Wanneer lid 2 van toepassing is, wordt het uitstel van betaling onmiddellijk ingetrokken en wordt de belastingschuld invorderbaar in de volgende gevallen:
- a)
de overgebrachte activa of het bedrijf van de vaste inrichting van de belastingplichtige worden verkocht of anderszins vervreemd;
- b)
de overgebrachte activa worden vervolgens overgebracht naar een derde land;
- c)
de fiscale woonplaats van de belastingplichtige of het bedrijf van zijn vaste inrichting wordt naderhand overgebracht naar een derde land;
- d)
de belastingplichtige gaat failliet of wordt geliquideerd;
- e)
de belastingplichtige verzuimt zijn verplichtingen met betrekking tot de afbetalingstermijnen na te komen en corrigeert deze situatie niet binnen een redelijke termijn, die niet meer dan twaalf maanden bedraagt.
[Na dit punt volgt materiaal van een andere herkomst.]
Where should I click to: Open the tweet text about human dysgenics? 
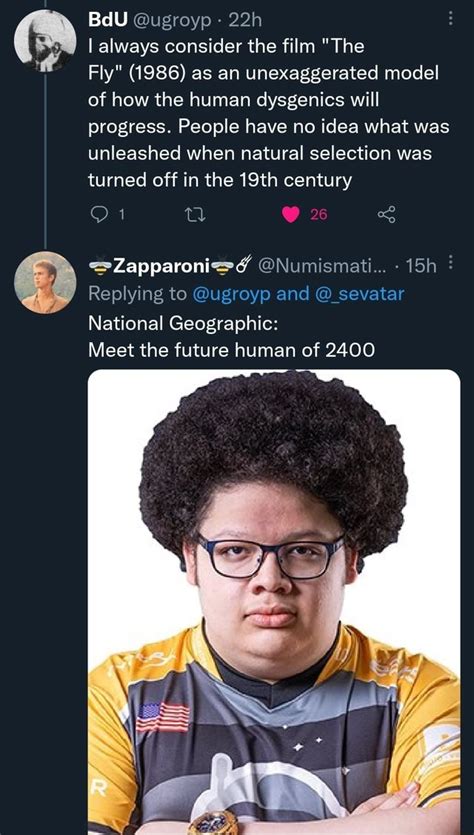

De punten b) en c) zijn niet van toepassing op derde landen die partij zijn bij de EER-overeenkomst, indien deze met de lidstaat van de belastingplichtige of met de Unie een overeenkomst hebben gesloten betreffende wederzijdse bijstand inzake de invordering van schuldvorderingen die voortvloeien uit belastingen, die vergelijkbaar is met de wederzijdse bijstand waarin is voorzien in Richtlijn 2010/24/EU.
5.
Wanneer activa, de fiscale woonplaats of het bedrijf van een vaste inrichting naar een andere lidstaat worden of wordt overgebracht, aanvaardt die lidstaat de waarde die is vastgesteld door de lidstaat van de belastingplichtige of van de vaste inrichting als beginwaarde van deze activa voor belastingdoeleinden, tenzij deze niet overeenstemt met de marktwaarde.
6.
Voor de toepassing van de leden 1 tot en met 5 wordt onder ‘marktwaarde’ verstaan het bedrag waarvoor activa kunnen worden verhandeld of wederzijdse verplichtingen kunnen worden afgewikkeld in een rechtstreekse transactie tussen bereidwillige niet-gerelateerde kopers en verkopers.
7.
Als het de bedoeling is dat de activa binnen een periode van twaalf maanden naar de lidstaat van de overbrenger terugkeren, is dit artikel niet van toepassing op overdrachten van activa in verband met effectenfinanciering, activa die als zekerheid worden gesteld of wanneer de activa worden overgebracht om aan prudentiële kapitaalvereisten te voldoen dan wel met het oog op liquiditeitsbeheer.
Voetnoten
Richtlijn 2010/24/EU van de Raad van 16 maart 2010 betreffende de wederzijdse bijstand inzake de invordering van schuldvorderingen die voortvloeien uit belastingen, rechten en andere maatregelen (PB L 84 van 31.3.2010, blz. 1).